◆ Exercise instructions ◆
Every record is to be printed exactly as written; pictures are to be omitted.

+ + + +

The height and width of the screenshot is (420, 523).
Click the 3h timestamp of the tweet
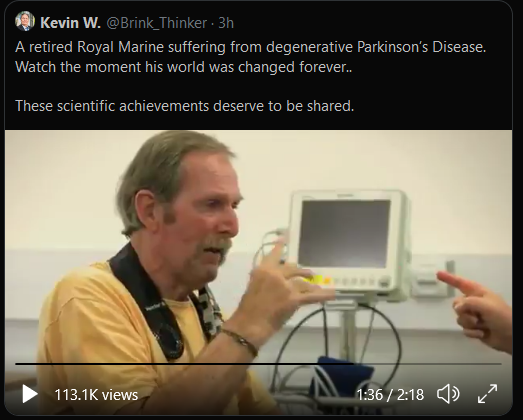point(226,23)
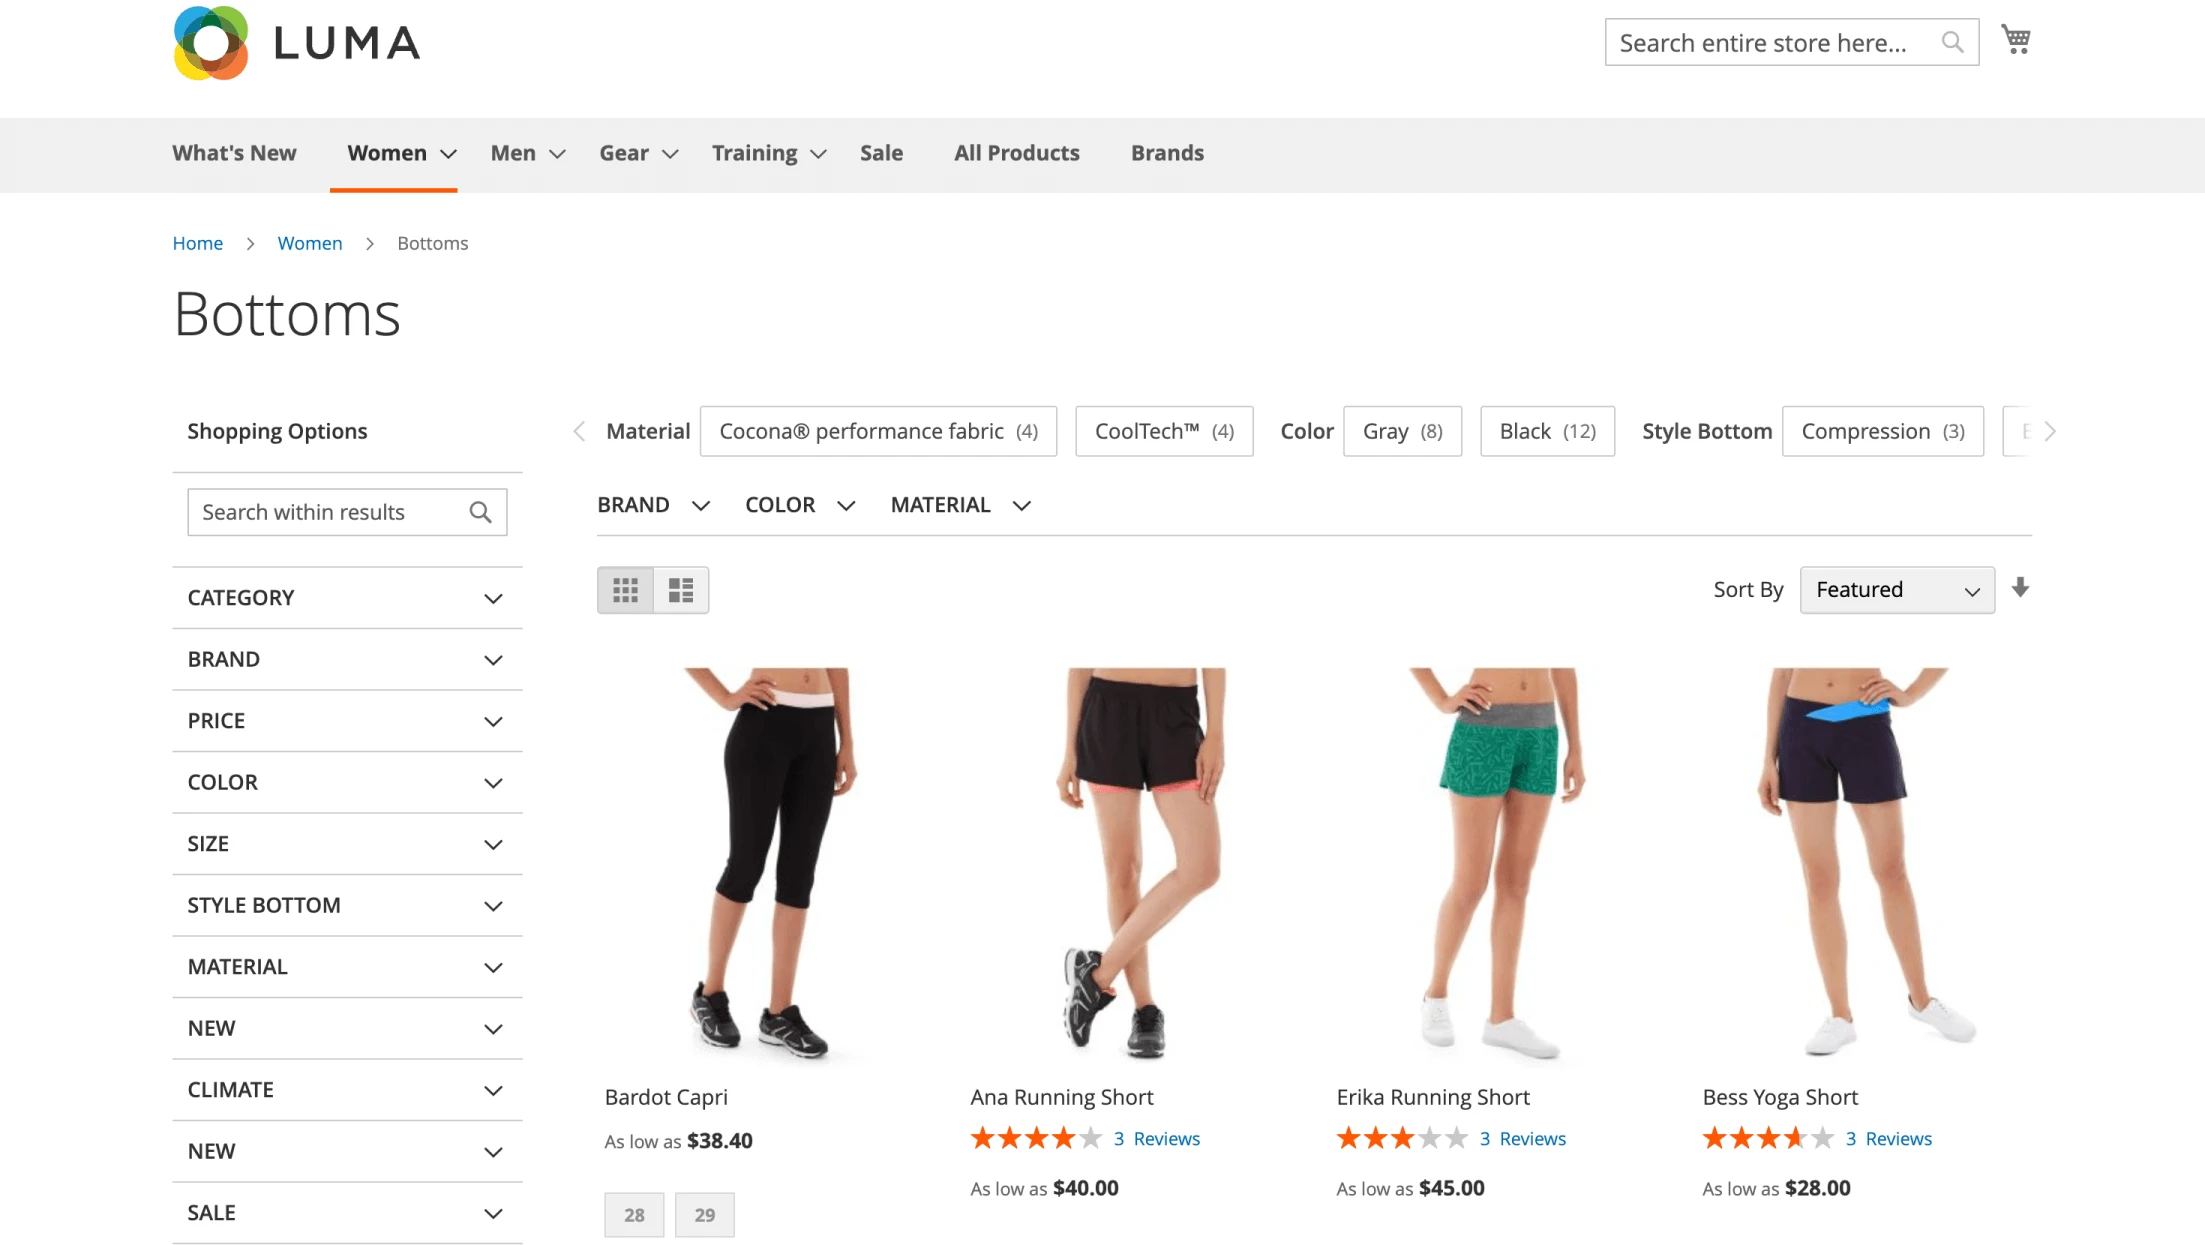Open the shopping cart icon

pos(2015,40)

+ + + +

◆ Output for this exercise ◆
The height and width of the screenshot is (420, 523).
Click the 3h timestamp of the tweet
point(226,23)
Open the shopping cart icon

pos(2015,40)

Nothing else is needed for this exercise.